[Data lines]
·····
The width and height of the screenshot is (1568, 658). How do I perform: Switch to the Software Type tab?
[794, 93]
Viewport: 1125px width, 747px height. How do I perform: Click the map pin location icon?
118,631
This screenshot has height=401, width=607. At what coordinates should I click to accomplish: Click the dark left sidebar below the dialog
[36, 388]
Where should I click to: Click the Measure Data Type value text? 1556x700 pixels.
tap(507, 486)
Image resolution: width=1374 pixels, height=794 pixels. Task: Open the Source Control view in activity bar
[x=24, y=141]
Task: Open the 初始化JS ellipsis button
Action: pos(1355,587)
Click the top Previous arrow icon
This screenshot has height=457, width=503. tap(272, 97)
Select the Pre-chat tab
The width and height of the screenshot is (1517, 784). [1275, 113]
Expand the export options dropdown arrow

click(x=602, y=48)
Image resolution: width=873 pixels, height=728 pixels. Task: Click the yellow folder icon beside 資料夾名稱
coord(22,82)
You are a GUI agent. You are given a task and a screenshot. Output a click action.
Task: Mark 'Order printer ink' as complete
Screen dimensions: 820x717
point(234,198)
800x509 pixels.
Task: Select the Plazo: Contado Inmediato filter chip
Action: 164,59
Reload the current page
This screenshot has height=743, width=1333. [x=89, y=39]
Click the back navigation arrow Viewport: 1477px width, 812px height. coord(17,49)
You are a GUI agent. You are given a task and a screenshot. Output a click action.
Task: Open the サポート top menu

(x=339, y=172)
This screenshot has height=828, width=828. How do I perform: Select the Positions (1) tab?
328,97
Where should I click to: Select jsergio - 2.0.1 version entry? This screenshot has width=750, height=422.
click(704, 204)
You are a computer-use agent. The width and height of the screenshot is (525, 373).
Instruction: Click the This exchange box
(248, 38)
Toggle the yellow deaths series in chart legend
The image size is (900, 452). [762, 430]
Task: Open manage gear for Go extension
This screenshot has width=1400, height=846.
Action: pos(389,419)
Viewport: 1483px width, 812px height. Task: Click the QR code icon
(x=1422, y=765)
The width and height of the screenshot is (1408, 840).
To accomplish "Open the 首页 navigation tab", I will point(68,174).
·····
> **WHAT YOU ARE ASKED TO DO**
Copy every line of the listing above verbatim.

> **ANSWER BELOW**
The width and height of the screenshot is (1568, 658). How do I perform: Switch to the Software Type tab?
[794, 93]
Viewport: 1125px width, 747px height. How do I perform: Click the map pin location icon?
118,631
This screenshot has height=401, width=607. At what coordinates should I click to accomplish: Click the dark left sidebar below the dialog
[36, 388]
Where should I click to: Click the Measure Data Type value text? 1556x700 pixels.
tap(507, 486)
Image resolution: width=1374 pixels, height=794 pixels. Task: Open the Source Control view in activity bar
[x=24, y=141]
Task: Open the 初始化JS ellipsis button
Action: pos(1355,587)
Click the top Previous arrow icon
This screenshot has height=457, width=503. tap(272, 97)
Select the Pre-chat tab
The width and height of the screenshot is (1517, 784). [1275, 113]
Expand the export options dropdown arrow

click(x=602, y=48)
Image resolution: width=873 pixels, height=728 pixels. Task: Click the yellow folder icon beside 資料夾名稱
coord(22,82)
You are a GUI agent. You are given a task and a screenshot. Output a click action.
Task: Mark 'Order printer ink' as complete
Screen dimensions: 820x717
point(234,198)
800x509 pixels.
Task: Select the Plazo: Contado Inmediato filter chip
Action: 164,59
Reload the current page
This screenshot has height=743, width=1333. [x=89, y=39]
Click the back navigation arrow Viewport: 1477px width, 812px height. coord(17,49)
You are a GUI agent. You are given a task and a screenshot. Output a click action.
Task: Open the サポート top menu

(x=339, y=172)
This screenshot has height=828, width=828. How do I perform: Select the Positions (1) tab?
328,97
Where should I click to: Select jsergio - 2.0.1 version entry? This screenshot has width=750, height=422.
click(704, 204)
You are a computer-use agent. The width and height of the screenshot is (525, 373).
Instruction: Click the This exchange box
(248, 38)
Toggle the yellow deaths series in chart legend
The image size is (900, 452). [762, 430]
Task: Open manage gear for Go extension
This screenshot has width=1400, height=846.
Action: pos(389,419)
Viewport: 1483px width, 812px height. Task: Click the QR code icon
(x=1422, y=765)
The width and height of the screenshot is (1408, 840).
To accomplish "Open the 首页 navigation tab", I will point(68,174).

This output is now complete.